I haven't actually looked into the various betting options available for these games, but it's something I might do over the next few hours. Best of luck to anyone betting these games or for anybody whose team is still alive in the hunt to snatch the trophy away from the reigning champions of the world, the Philadelphia Phillies.
Labels: Baseball, Phillies, Playoffs, Redonkulous Sports Collapses, Sports, World Series
3 Comments:
If you thought the Minnesota/Detroit game was good on TV, you shoulda been there. One of the most exhilarating experiences of my life. Simply amazing.
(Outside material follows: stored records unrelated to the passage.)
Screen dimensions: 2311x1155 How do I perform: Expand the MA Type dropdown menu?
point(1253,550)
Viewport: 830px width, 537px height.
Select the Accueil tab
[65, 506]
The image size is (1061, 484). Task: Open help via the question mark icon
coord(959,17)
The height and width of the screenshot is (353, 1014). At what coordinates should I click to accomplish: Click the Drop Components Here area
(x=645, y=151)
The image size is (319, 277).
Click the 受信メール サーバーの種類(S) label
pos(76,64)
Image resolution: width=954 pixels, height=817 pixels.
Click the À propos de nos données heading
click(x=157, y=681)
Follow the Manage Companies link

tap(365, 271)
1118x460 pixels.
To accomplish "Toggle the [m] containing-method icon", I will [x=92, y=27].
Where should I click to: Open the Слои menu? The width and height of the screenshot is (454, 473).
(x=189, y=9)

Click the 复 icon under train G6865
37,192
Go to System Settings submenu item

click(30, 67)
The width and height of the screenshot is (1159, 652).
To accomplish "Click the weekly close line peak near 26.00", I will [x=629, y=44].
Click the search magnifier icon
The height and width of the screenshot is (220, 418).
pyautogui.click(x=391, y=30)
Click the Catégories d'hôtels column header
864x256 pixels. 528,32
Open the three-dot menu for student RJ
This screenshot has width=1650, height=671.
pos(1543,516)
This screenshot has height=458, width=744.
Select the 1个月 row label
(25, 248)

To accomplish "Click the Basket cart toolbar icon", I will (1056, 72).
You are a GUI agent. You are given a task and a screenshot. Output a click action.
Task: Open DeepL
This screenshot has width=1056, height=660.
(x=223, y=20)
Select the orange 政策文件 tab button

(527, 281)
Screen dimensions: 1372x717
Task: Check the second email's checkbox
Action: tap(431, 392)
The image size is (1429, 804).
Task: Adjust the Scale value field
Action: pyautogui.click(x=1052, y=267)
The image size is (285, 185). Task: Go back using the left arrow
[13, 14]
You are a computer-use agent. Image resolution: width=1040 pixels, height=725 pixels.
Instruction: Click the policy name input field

Tonight will be tough, and even if we lose, we got there with more guts and heart then the Yankees will ever have.
Win Twins.
Ordering an intentional walk to Delmon Young, of all people, is a firing offense.
-PL
Wow you really think Socia is a better Manager than the guy who has won 2 world series and Managed in probably the 2nd hardest market after New York?
Francona is head and shoulders above Socia as a Manager.
Dealing with DumbAsses like Manny and getting JD Pew to stay on the field is not easy.